------ DOCUMENT TEXT ------

Plume February 2012

In yesterday’s mention of Chinoiserie by Karen Rigby I neglected to point out that the book was selected for the 2011 Sawtooth Poetry Prize by Paul Hoover. Coincidentally or not, Hoover–whose co-translations from Vietnamese and German I published in CipherJournal–is one of the featured writers in this month’s Plume.

Click here for my translation of Xi Chuan’s “The Ant’s Plunder” 蚂蚁劫, published in Plume last November.

Cécile Lagesse’s review of Once on a Moonless Night

200Modern Chinese Literature & Culture has just posted my friend Cécile Lagesse’s review of Dai Sijie’s 戴思杰 novel Once on a Moonless Night, as translated from the French by Adriana Hunter. The review presents a detailed look at Dai’s transnational story, in which “the Chinese language is associated with pain,” even as “one might feel that his novel’s historical references fit almost too well the pre-conceived expectations that his western-educated audience could have of China.” Nevertheless, between these poles, Cécile writes:

Aside from its use of historical reference, Once on a Moonless Night also pays tribute to the long tradition of translation that has played a crucial role in shaping Chinese culture. The novel is built around the search for a missing Buddhist sutra, but it is less the fact that the document is Buddhist that is essential to the understanding of the story and more that it represents a historical relic, the trace of an important moment in Chinese history when translation of Buddhist texts by missionaries was prevalent.

A well-written review, and I look forward to reading the novel in full.

------ STORED DATA ------

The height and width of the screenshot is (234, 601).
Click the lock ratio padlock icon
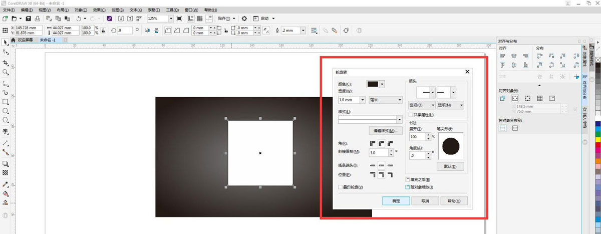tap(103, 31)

------
------ STORED DATA ------

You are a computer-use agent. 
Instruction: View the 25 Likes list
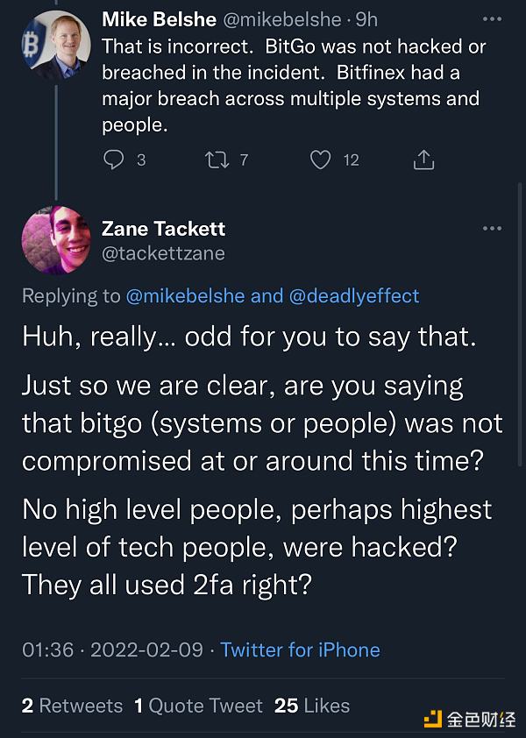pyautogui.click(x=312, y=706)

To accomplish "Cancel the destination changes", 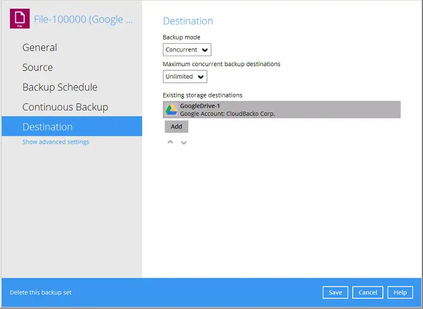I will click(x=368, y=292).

------
------ STORED DATA ------

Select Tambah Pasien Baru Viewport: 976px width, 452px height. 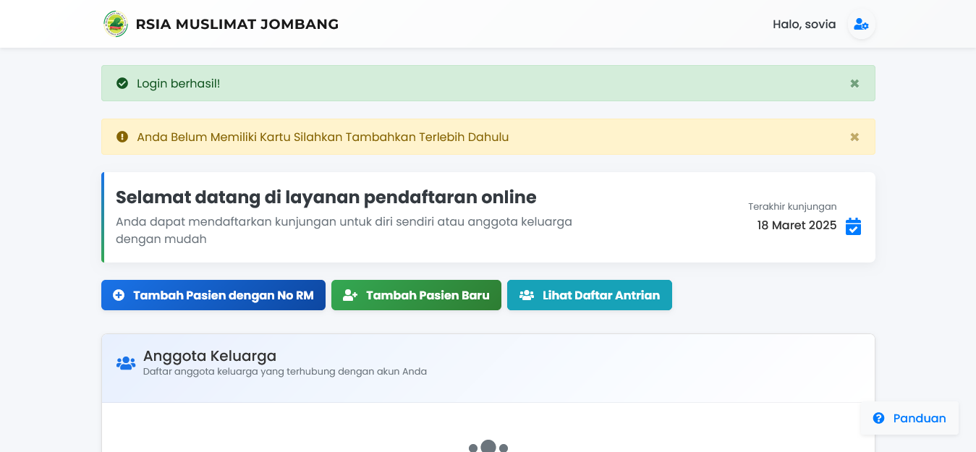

------

**ASSIGNMENT 1:** In the blog post, copy word for word the part that starts with the words containing "In yesterday’s mention" and ends with "this month’s Plume.".
**ASSIGNMENT 2:** According to the blog post, who translated the novel Once on a Moonless Night from the French?

**YOUR RESPONSE 1:**
In yesterday’s mention of Chinoiserie by Karen Rigby I neglected to point out that the book was selected for the 2011 Sawtooth Poetry Prize by Paul Hoover. Coincidentally or not, Hoover–whose co-translations from Vietnamese and German I published in CipherJournal–is one of the featured writers in this month’s Plume.

**YOUR RESPONSE 2:** Adriana Hunter